Generated by GPT-5-mini| Lancet | |
|---|---|
| Title | Lancet |
| Discipline | Medicine |
| Abbreviation | Lancet |
| Publisher | Elsevier |
| Country | United Kingdom |
| History | 1823–present |
| Frequency | Weekly |
| Impact | high |
Lancet is a weekly peer-reviewed medical journal founded in the early 19th century. It publishes original research, review articles, correspondence, and editorials across clinical medicine, public health, and biomedical science. The journal has been associated with major medical debates, high-profile clinical trials, and influential public-health advocacy.
The periodical was established in 1823 by Thomas Wakley, a British surgeon and reformer active in the milieu of Reform Act 1832, Chartism, Royal College of Surgeons of England, Guy's Hospital, and contemporaries such as Percival Pott, John Hunter (surgeon), and Edward Jenner. Early editions engaged with controversies surrounding Florence Nightingale and the development of institutional nursing during the era of the Crimean War. Throughout the 19th century the journal intersected with debates involving figures like John Snow (physician), Ignaz Semmelweis, and institutions including St Bartholomew's Hospital and Guy's Hospital Medical School. In the 20th century the title published work connected to Alexander Fleming, World War I medical responses, World War II public-health planning, and the postwar expansion of National Health Service. Late 20th- and early 21st-century issues engaged with advances tied to Polio vaccine, HIV/AIDS, Cholera vaccine, and genomic projects associated with Human Genome Project.

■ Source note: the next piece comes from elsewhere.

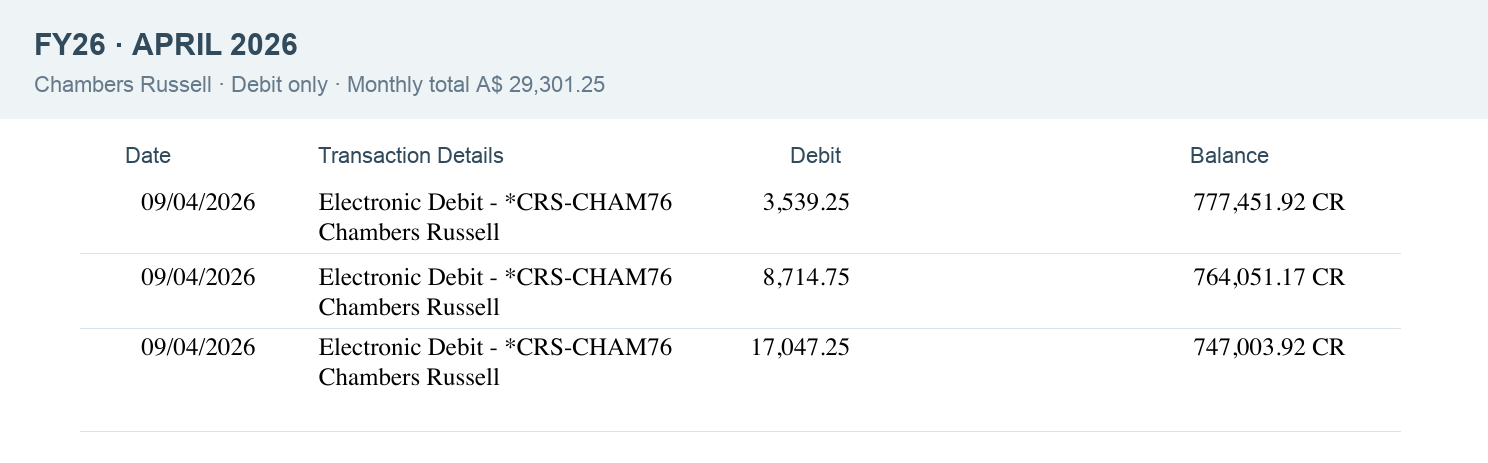Click the Debit column header
The height and width of the screenshot is (463, 1488).
[815, 155]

Editorial operations have involved editors and contributors drawn from institutions such as University of Oxford, University of Cambridge, Harvard Medical School, Johns Hopkins University, Imperial College London, and University College London. The journal uses peer review processes involving researchers affiliated with organizations like World Health Organization, Centers for Disease Control and Prevention, European Medicines Agency, and specialty societies including Royal College of Physicians and American Heart Association. Types of content include randomized controlled trials connected to groups at Cochrane Collaboration, systematic reviews paralleling work from BMJ and New England Journal of Medicine, observational studies from cohorts like Framingham Heart Study and Nurses' Health Study, and commentary engaging with policy actors such as United Nations, World Bank, and GAVI, the Vaccine Alliance. Ethical oversight references committees modeled on Declaration of Helsinki and reporting guidelines such as CONSORT and PRISMA.

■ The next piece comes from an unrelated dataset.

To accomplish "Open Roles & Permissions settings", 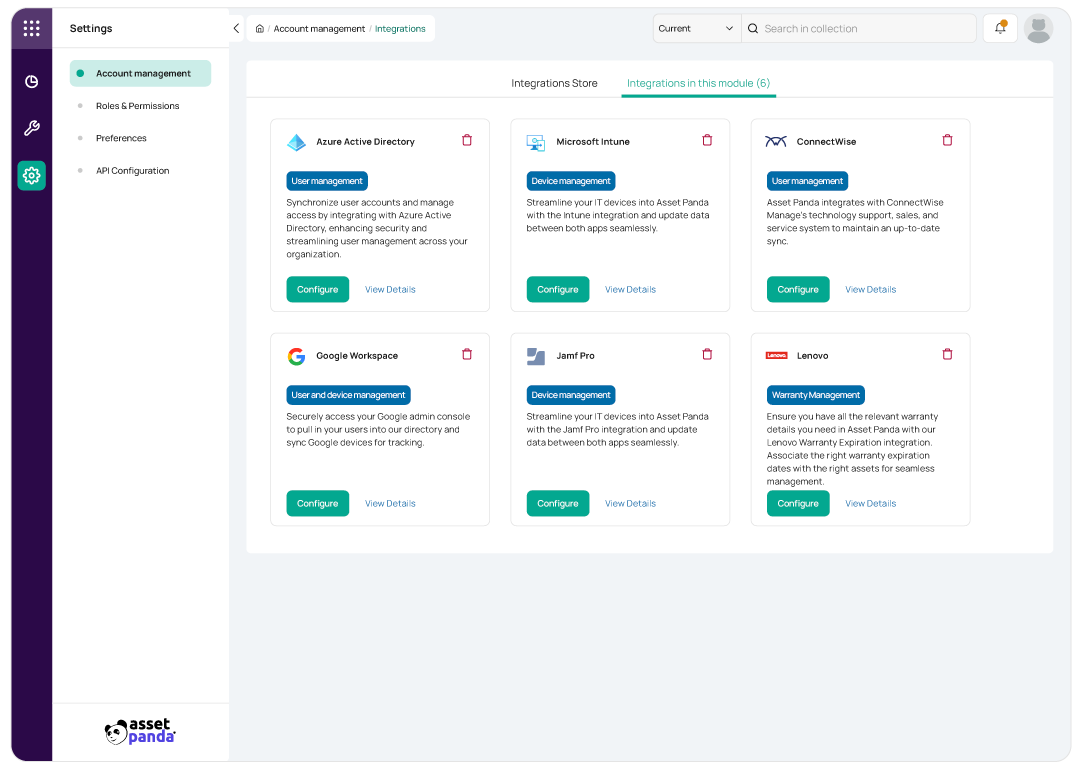I will [x=138, y=106].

The journal has influenced clinical practice and policy through publications that shaped responses to crises like SARS, Ebola virus epidemic in West Africa, COVID-19 pandemic, and long-term trends in noncommunicable diseases championed by initiatives linked to Bill & Melinda Gates Foundation, Wellcome Trust, and Global Fund to Fight AIDS, Tuberculosis and Malaria. Its articles are widely cited alongside those in Nature (journal), Science (journal), New England Journal of Medicine, and JAMA. Prominent studies published in the periodical have been authored by investigators affiliated with centers such as Mayo Clinic, Massachusetts General Hospital, Karolinska Institutet, and Johns Hopkins Bloomberg School of Public Health, and have informed guidelines from agencies like National Institute for Health and Care Excellence and Food and Drug Administration. The title’s editorial commentary has engaged leaders including Margaret Chan, Hans Rosling, Paul Farmer, and Harold Varmus.

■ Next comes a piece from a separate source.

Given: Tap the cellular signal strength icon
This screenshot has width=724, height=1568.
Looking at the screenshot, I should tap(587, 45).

The journal’s history includes high-profile disputes over data integrity, peer review, and conflicts involving authors and institutions such as Andrew Wakefield and ensuing litigation with entities like General Medical Council. Retraction episodes have involved investigations by bodies similar to university research offices and national regulators including Medical Research Council (United Kingdom). Debates have intersected with media outlets such as The Lancet Psychiatry controversies mirrored in coverage by The Guardian (UK newspaper), The New York Times, and BBC News. Editorial decisions have at times provoked responses from policymakers in United Kingdom, United States, and World Health Organization fora, and stimulated scholarly critique by academics from Harvard School of Public Health, Yale School of Medicine, and University of Sydney.
The periodical is published by a commercial publisher headquartered in Amsterdam and London; its corporate structure places it in the portfolio of major scientific publishers alongside titles from Elsevier, which also manages journals such as Cell (journal) and The Lancet Global Health. Revenue streams include subscriptions purchased by institutions such as University of Oxford, Columbia University, University of Toronto, and National Institutes of Health, advertising from pharmaceutical companies like Pfizer and GlaxoSmithKline, and open-access fees paid by research funders including Wellcome Trust and national research councils such as UK Research and Innovation. The publication schedule is weekly with digital platforms interoperating with indexing services like PubMed, Web of Science, and Scopus, and archiving arrangements involving libraries such as the British Library and consortia like CLOCKSS.